§ **EXERCISE**
Collect every line of the records below that contains the word "green".

─── DATA PROVIDED

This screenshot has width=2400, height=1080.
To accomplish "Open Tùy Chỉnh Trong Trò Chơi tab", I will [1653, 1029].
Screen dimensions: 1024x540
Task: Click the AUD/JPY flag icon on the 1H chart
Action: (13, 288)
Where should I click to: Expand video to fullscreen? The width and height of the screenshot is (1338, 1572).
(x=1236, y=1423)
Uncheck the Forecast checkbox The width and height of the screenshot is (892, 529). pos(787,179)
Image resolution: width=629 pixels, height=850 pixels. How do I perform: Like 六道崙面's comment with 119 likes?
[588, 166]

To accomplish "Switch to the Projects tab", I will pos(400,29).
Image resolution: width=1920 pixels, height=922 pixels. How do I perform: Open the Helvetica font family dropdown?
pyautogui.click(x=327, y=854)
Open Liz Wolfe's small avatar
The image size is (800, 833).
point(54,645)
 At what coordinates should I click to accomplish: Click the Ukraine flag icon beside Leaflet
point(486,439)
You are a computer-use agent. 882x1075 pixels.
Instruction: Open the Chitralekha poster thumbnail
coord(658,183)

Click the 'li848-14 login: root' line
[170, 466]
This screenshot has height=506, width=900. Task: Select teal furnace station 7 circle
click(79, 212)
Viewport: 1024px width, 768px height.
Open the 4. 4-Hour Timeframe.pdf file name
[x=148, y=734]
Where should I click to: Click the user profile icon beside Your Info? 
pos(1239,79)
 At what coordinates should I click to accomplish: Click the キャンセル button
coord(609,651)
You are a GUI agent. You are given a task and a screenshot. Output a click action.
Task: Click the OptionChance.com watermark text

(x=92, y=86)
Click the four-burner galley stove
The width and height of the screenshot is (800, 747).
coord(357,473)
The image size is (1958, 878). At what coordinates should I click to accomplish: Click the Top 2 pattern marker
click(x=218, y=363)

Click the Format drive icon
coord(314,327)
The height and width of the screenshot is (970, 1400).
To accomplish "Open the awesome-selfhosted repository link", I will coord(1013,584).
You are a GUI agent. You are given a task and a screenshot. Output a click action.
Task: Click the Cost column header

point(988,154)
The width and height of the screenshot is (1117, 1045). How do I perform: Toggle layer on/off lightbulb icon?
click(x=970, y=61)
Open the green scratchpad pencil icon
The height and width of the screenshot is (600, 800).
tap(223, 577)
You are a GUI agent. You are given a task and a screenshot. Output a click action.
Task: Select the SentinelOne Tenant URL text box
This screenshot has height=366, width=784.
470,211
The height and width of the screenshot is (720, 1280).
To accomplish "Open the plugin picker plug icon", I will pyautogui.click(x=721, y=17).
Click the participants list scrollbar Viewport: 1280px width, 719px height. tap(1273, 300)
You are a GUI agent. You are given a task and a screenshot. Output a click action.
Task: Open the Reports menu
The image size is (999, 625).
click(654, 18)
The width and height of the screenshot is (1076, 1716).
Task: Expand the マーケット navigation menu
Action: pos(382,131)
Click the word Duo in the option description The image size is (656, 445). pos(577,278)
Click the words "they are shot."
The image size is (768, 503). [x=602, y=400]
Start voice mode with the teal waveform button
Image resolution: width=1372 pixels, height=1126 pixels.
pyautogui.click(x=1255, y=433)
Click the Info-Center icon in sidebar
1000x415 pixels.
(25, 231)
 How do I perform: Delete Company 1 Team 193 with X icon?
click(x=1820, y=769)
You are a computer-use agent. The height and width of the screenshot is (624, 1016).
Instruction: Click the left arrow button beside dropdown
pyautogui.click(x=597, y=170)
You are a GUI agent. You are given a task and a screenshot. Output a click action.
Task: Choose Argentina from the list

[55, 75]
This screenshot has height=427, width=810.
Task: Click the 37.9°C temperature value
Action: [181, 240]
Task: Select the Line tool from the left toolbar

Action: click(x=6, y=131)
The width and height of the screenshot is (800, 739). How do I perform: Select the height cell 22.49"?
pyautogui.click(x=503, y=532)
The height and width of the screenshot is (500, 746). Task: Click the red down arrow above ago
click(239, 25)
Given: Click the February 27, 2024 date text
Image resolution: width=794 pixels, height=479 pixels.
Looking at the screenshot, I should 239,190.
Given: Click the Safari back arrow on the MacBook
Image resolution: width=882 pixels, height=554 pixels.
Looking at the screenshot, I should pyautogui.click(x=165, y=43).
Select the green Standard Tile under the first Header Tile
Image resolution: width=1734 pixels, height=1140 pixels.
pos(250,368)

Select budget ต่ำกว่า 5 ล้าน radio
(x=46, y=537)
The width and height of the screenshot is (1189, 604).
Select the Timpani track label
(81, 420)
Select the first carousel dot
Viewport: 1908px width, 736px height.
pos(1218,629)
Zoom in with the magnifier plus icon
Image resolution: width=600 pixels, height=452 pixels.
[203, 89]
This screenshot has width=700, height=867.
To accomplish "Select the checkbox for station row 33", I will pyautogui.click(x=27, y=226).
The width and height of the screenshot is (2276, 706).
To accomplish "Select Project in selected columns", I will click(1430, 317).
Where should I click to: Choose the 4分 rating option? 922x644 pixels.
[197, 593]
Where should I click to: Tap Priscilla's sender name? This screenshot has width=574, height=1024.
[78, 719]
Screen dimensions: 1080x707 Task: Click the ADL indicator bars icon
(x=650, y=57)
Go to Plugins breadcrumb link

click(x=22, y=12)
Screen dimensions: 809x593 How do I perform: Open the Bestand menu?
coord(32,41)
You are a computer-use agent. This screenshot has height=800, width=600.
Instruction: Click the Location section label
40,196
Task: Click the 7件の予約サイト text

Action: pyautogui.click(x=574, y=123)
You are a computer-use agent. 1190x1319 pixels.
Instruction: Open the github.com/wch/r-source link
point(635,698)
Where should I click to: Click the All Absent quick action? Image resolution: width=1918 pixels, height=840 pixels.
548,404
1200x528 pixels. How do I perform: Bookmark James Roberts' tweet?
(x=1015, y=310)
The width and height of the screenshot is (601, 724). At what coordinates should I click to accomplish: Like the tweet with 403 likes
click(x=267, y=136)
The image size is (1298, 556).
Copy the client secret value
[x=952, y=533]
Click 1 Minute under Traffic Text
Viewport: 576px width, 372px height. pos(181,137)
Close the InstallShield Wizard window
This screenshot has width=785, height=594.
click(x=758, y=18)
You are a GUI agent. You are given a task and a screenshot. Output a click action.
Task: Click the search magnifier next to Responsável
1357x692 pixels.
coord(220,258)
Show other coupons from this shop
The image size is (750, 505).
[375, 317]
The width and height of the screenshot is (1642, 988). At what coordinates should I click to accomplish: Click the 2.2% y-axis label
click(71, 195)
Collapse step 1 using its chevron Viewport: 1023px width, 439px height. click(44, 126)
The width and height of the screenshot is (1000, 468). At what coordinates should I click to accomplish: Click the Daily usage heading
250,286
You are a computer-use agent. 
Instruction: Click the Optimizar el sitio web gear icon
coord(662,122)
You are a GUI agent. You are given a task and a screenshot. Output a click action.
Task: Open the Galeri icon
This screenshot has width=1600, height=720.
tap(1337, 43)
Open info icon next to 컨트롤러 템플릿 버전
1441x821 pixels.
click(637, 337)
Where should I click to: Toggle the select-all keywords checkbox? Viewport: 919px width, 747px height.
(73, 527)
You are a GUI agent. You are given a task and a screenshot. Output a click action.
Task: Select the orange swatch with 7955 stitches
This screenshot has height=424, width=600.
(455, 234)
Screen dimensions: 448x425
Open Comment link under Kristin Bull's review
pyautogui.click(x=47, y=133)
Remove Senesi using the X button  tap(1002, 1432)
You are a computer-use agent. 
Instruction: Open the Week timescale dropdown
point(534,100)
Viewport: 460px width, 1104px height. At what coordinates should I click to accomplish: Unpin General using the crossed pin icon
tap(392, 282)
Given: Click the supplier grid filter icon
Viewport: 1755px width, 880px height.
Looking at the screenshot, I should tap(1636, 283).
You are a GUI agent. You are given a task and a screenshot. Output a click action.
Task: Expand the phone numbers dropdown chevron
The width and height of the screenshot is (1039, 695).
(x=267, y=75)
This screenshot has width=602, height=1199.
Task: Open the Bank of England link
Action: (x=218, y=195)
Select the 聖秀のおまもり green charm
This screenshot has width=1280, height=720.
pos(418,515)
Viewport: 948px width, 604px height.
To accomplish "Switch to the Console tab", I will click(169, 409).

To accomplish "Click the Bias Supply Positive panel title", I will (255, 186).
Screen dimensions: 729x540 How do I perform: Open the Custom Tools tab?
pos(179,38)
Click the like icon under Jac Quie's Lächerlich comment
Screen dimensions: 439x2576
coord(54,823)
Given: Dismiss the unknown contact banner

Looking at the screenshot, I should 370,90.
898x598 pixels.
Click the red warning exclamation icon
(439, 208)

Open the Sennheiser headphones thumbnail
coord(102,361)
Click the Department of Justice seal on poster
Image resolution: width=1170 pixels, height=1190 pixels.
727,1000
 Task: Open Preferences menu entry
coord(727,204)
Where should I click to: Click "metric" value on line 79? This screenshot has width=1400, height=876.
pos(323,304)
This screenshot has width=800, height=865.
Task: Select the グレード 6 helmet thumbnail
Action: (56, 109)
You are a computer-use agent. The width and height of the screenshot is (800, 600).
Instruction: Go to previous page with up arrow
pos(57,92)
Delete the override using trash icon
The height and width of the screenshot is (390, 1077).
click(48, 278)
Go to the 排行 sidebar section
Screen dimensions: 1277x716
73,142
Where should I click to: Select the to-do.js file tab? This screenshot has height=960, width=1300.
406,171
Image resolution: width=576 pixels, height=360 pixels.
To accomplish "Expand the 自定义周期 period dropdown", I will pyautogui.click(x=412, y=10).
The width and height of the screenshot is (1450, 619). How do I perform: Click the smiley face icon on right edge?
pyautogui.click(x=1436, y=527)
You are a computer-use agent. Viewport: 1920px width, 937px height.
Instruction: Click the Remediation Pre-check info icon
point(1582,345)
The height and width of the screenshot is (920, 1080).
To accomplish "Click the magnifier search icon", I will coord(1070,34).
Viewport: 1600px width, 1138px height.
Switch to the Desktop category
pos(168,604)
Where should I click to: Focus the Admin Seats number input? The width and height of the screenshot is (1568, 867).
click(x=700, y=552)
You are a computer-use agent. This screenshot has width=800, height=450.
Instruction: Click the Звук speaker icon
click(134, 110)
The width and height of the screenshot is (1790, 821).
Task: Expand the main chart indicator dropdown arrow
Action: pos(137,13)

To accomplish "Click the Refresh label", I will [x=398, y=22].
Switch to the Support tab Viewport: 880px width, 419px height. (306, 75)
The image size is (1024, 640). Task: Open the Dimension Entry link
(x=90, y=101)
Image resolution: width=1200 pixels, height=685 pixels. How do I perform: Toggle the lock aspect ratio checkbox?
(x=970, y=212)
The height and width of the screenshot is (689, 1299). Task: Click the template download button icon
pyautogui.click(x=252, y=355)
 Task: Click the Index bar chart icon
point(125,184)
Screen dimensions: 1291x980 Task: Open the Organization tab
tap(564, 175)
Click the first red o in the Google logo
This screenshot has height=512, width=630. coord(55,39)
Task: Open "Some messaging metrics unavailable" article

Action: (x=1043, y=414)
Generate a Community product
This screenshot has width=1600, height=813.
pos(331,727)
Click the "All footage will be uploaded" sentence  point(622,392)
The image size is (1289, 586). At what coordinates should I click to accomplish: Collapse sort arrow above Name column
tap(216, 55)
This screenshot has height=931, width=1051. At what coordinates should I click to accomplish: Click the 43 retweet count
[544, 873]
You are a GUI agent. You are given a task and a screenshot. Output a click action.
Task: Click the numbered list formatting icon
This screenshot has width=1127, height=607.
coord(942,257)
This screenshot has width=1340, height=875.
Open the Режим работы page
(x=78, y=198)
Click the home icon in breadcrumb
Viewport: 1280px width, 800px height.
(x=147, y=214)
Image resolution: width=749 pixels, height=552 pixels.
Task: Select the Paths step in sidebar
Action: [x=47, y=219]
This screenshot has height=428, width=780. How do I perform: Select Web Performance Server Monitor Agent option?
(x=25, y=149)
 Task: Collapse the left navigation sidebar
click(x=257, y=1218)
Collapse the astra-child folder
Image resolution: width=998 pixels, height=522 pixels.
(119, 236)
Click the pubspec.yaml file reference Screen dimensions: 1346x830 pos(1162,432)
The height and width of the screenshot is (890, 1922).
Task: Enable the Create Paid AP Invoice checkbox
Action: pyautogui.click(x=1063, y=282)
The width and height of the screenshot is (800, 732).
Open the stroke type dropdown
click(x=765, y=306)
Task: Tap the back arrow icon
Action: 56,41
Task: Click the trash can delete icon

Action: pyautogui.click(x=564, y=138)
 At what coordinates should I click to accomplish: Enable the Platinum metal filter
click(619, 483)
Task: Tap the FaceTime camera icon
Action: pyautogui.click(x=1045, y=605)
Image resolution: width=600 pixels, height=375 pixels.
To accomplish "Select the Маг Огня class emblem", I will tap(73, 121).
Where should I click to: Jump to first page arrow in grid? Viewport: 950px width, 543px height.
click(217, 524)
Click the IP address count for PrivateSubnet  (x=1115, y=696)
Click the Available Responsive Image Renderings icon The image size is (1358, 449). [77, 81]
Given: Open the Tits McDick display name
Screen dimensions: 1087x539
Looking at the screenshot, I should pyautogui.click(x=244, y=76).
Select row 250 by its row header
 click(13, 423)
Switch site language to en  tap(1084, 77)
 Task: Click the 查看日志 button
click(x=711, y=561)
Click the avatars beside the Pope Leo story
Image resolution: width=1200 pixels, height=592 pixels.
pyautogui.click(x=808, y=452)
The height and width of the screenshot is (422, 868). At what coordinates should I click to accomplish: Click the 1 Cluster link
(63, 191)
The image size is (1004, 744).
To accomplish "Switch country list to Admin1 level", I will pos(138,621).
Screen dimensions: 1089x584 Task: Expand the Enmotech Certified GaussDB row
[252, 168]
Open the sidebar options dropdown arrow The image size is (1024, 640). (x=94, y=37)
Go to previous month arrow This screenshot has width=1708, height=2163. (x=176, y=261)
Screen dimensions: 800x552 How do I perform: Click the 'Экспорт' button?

──────

§ **ANSWER FOR THIS EXERCISE**
Open the green scratchpad pencil icon
Select the green Standard Tile under the first Header Tile
Select the 聖秀のおまもり green charm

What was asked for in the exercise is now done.